[Stored data]
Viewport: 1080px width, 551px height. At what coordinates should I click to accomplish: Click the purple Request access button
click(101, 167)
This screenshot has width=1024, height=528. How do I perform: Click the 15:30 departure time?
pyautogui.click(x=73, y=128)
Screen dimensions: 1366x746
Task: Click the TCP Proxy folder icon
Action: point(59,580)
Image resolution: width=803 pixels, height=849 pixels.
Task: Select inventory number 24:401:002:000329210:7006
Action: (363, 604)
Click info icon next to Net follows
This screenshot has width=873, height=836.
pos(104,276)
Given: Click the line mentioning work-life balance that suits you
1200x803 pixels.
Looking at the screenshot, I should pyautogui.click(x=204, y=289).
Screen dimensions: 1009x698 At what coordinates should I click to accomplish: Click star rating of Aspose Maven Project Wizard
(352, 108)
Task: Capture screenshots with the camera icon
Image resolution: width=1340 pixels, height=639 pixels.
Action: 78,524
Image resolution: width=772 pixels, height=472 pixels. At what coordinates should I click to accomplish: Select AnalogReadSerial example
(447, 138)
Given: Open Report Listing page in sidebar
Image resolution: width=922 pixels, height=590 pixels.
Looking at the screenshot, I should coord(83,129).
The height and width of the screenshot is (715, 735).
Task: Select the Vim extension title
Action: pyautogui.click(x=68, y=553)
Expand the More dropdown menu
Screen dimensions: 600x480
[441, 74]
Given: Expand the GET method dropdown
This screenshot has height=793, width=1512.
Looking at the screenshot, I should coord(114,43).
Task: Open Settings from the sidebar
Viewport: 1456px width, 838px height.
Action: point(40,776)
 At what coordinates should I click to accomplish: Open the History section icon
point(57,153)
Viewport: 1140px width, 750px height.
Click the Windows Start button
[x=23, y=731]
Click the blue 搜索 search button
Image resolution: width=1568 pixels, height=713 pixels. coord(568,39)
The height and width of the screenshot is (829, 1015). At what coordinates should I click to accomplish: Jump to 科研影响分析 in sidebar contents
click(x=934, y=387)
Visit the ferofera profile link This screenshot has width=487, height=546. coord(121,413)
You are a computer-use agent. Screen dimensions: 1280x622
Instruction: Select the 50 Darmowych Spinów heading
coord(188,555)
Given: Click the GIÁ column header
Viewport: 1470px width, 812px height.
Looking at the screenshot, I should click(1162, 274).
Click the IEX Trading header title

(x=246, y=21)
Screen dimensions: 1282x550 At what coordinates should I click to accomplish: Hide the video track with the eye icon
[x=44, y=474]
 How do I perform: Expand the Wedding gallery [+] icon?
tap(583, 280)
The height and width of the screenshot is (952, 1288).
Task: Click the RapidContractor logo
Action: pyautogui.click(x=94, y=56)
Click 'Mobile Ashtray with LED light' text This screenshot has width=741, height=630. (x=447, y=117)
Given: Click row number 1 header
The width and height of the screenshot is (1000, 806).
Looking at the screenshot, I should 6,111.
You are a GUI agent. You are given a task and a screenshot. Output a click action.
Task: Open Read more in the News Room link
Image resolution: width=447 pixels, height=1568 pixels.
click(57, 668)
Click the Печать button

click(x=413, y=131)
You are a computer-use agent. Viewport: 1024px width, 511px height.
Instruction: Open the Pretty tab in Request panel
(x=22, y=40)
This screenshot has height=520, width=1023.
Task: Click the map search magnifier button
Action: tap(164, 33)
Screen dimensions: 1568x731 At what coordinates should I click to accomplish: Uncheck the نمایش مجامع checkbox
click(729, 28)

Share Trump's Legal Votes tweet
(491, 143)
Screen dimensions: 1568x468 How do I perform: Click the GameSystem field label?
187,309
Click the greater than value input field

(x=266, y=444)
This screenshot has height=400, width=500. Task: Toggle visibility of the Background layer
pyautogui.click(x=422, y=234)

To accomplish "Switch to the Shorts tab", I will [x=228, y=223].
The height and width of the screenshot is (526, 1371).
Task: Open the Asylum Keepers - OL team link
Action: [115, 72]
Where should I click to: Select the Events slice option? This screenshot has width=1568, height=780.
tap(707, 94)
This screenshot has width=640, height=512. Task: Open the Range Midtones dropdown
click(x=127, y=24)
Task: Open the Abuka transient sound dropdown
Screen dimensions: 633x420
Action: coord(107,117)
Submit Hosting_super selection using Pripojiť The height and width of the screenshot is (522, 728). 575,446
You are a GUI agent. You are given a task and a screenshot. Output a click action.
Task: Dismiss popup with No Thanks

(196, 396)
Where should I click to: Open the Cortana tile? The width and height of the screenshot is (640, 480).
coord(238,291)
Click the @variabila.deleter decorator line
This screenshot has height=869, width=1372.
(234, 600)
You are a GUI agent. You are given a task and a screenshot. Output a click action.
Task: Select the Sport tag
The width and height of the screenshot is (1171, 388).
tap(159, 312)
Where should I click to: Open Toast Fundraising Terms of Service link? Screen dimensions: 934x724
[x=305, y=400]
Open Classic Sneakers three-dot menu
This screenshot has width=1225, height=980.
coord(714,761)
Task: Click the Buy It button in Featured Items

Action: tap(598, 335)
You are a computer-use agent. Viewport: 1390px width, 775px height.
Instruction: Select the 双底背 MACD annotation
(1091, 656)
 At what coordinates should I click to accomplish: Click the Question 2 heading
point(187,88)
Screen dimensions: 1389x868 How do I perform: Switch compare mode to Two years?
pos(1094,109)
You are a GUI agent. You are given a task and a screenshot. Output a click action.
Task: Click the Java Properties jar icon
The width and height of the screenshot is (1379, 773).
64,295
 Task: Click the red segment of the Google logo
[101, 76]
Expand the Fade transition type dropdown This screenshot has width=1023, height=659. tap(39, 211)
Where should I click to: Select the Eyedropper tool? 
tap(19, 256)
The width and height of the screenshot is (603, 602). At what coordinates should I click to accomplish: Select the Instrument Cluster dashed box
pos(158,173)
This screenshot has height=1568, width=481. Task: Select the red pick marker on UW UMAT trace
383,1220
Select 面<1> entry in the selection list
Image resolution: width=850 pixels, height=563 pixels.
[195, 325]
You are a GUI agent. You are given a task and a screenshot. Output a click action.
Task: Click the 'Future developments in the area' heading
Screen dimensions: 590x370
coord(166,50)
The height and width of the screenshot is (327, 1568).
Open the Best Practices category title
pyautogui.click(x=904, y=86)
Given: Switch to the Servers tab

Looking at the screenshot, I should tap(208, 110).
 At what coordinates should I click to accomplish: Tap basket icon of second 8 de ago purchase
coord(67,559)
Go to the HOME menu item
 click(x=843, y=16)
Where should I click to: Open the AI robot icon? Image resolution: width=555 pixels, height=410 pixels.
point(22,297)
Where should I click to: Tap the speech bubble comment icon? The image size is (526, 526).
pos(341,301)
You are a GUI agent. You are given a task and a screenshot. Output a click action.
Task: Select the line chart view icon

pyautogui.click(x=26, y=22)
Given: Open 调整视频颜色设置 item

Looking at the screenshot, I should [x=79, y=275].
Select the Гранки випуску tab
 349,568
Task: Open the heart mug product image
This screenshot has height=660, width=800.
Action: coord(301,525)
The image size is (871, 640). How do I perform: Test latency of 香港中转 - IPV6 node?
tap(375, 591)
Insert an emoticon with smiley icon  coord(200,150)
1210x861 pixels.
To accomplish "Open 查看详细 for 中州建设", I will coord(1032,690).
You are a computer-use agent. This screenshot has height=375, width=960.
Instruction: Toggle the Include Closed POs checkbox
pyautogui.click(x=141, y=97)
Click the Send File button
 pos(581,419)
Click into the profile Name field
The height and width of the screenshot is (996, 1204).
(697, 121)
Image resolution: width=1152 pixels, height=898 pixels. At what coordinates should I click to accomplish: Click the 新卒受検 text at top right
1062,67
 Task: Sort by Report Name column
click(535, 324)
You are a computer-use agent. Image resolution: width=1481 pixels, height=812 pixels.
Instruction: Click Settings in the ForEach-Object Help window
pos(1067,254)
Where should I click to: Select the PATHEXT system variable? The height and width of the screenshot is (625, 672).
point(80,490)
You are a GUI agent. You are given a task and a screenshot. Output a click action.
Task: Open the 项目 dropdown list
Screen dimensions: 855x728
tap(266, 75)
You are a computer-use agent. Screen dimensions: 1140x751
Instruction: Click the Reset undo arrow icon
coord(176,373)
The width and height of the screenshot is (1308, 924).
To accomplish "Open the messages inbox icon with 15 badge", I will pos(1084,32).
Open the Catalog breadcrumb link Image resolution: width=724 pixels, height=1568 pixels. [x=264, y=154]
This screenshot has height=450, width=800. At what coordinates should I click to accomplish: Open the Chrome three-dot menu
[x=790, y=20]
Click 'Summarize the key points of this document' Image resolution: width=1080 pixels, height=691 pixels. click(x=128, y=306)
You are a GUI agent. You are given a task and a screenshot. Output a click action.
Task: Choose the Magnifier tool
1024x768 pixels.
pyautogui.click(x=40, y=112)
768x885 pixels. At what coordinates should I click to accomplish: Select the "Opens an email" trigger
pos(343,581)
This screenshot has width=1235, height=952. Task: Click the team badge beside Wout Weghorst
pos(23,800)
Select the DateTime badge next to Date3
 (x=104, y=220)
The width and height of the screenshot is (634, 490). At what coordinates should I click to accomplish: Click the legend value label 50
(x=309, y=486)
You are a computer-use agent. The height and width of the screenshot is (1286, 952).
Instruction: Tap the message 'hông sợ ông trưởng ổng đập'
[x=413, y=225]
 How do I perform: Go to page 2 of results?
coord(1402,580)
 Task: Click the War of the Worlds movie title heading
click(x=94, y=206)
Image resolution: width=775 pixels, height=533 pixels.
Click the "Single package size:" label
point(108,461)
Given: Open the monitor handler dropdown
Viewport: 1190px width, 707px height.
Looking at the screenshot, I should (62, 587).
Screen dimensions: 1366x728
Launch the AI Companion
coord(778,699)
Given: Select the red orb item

Work instruction
Report every line of the entries that carries the word "profile".

Task solution
Visit the ferofera profile link This screenshot has width=487, height=546. coord(121,413)
Click into the profile Name field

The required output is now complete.